━━ DATA SHOWN

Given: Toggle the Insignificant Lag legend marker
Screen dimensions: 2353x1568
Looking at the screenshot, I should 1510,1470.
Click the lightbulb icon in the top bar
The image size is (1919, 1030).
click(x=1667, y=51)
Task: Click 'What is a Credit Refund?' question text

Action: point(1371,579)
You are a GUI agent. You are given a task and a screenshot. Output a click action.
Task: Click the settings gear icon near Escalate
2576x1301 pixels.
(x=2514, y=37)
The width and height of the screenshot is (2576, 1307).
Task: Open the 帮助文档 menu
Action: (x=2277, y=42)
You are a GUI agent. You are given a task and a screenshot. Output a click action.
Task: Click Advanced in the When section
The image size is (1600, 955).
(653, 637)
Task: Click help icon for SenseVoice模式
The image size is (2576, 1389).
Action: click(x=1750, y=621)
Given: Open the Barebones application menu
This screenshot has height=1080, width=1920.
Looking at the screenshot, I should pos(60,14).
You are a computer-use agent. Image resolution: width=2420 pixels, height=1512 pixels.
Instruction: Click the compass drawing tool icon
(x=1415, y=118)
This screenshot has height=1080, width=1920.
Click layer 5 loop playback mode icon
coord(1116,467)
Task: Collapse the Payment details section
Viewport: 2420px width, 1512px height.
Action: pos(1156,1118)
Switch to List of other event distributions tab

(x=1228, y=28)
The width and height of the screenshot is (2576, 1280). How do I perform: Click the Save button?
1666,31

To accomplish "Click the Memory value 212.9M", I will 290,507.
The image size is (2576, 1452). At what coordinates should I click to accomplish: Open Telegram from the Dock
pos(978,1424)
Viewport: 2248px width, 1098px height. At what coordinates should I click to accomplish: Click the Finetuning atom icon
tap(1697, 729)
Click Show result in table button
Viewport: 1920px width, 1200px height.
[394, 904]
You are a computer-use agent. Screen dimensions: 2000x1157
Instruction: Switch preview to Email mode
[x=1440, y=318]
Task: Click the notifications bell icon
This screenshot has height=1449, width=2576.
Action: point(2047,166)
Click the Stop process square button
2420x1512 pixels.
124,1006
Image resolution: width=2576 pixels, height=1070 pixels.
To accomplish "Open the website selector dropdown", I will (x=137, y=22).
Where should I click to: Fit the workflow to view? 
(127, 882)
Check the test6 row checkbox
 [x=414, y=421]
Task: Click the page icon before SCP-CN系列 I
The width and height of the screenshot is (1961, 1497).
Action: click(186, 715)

━━━━

Your reply must consist of a number alone: the count of lines in the listing that contain the string "resolution".

SOLUTION BELOW
2